1. Waarom is de waarheid geleidelijk geopenbaard?
HET is een bewijs van goddelijke wijsheid dat, in overeenstemming met Spreuken 4:18, de openbaring van geestelijke waarheden geleidelijk door middel van lichtflitsen heeft plaatsgevonden. In het voorgaande artikel hebben wij gezien hoe deze tekst in apostolische tijden in vervulling ging. Indien de totale omvang van schriftuurlijke waarheid in één keer geopenbaard was, zou het zowel verblindend als verwarrend zijn geweest — zo ongeveer als de uitwerking van helder zonlicht op iemand die uit een donkere grot stapt. Bovendien wordt door geleidelijk geopenbaarde waarheid het geloof van christenen aanhoudend versterkt. Hun hoop wordt er steeds krachtiger door en het pad dat zij moeten bewandelen, wordt er steeds duidelijker door afgetekend.

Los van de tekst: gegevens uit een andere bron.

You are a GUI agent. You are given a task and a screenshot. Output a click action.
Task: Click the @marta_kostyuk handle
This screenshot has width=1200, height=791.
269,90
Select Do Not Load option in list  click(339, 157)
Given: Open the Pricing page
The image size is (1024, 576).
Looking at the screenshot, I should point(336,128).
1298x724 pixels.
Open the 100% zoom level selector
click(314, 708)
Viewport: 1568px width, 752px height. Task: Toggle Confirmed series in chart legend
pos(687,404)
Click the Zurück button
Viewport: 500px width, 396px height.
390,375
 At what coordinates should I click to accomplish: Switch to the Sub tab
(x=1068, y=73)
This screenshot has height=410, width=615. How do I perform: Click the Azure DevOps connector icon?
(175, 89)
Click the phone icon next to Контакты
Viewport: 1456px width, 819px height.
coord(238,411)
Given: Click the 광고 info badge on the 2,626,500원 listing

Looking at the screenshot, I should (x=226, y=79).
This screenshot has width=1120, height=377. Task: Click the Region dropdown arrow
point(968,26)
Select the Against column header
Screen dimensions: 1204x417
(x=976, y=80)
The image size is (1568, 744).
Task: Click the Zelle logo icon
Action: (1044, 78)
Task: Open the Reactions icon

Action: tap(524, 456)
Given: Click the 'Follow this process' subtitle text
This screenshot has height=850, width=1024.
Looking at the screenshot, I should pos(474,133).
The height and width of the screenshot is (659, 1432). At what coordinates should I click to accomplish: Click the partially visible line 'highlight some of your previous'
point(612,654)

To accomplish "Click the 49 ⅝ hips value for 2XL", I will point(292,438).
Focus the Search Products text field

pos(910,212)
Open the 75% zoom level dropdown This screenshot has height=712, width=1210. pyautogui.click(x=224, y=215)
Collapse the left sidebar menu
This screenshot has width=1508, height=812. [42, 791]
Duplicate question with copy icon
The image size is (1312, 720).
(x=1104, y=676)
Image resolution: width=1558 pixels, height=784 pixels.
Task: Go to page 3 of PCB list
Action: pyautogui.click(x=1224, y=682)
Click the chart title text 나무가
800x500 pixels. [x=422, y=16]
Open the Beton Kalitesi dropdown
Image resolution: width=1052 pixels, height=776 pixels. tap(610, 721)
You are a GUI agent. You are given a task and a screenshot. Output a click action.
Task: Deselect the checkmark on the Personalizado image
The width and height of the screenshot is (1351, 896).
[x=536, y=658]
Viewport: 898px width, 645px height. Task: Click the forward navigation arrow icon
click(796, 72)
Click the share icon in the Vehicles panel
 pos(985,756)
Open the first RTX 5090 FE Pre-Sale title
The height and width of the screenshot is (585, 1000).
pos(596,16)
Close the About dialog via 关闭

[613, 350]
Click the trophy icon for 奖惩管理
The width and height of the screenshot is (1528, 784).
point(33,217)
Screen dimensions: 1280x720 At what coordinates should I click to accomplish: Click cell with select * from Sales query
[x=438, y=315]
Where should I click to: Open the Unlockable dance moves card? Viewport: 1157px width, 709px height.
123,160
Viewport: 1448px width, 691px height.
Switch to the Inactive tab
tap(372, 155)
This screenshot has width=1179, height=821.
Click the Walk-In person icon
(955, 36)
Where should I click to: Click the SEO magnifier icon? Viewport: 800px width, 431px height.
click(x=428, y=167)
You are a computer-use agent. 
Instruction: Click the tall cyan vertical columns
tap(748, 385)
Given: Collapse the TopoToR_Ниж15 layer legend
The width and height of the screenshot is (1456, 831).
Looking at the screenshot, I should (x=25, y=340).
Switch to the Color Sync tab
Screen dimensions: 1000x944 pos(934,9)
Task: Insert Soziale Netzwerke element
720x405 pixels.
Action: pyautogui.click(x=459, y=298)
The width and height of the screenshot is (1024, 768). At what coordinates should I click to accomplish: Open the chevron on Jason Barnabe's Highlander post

„De getrouwe en beleidvolle slaaf”
2. Wie zou, zoals Jezus te kennen gaf, door hem gebruikt worden om zijn volgelingen geestelijk licht te verschaffen, en uit wie bestaat dat instrument?
2 In apostolische tijden heeft het Jezus Christus goedgedacht bovennatuurlijke middelen te gebruiken om zijn volgelingen de eerste lichtflitsen te geven. Wij hebben hier twee voorbeelden van: Pinksteren 33 G.T. en de bekering van Cornelius in 36 G.T. Vervolgens heeft het Christus goedgedacht zich van een menselijk instrument te bedienen, zoals hij ook had voorzegd: „Wie is werkelijk de getrouwe en beleidvolle slaaf, die door zijn meester over diens huisknechten is aangesteld om hun te rechter tijd hun voedsel te geven? Gelukkig is die slaaf wanneer zijn meester hem bij zijn aankomst daarmee bezig vindt! Voorwaar, ik zeg u: Hij zal hem aanstellen over al zijn bezittingen” (Mattheüs 24:45-47). Deze slaaf kon niet slechts één enkele persoon zijn, want hij moest geestelijk voedsel verschaffen vanaf het begin van de christelijke gemeente met Pinksteren totdat de Meester, Jezus Christus, zou komen om afrekening te houden. De feiten geven te kennen dat deze getrouwe en beleidvolle slaafklasse bestaat uit alle gezalfde christenen die als groep op een bepaald tijdstip op aarde leven.
3. Wie behoorden tot de eerste leden van de slaafklasse?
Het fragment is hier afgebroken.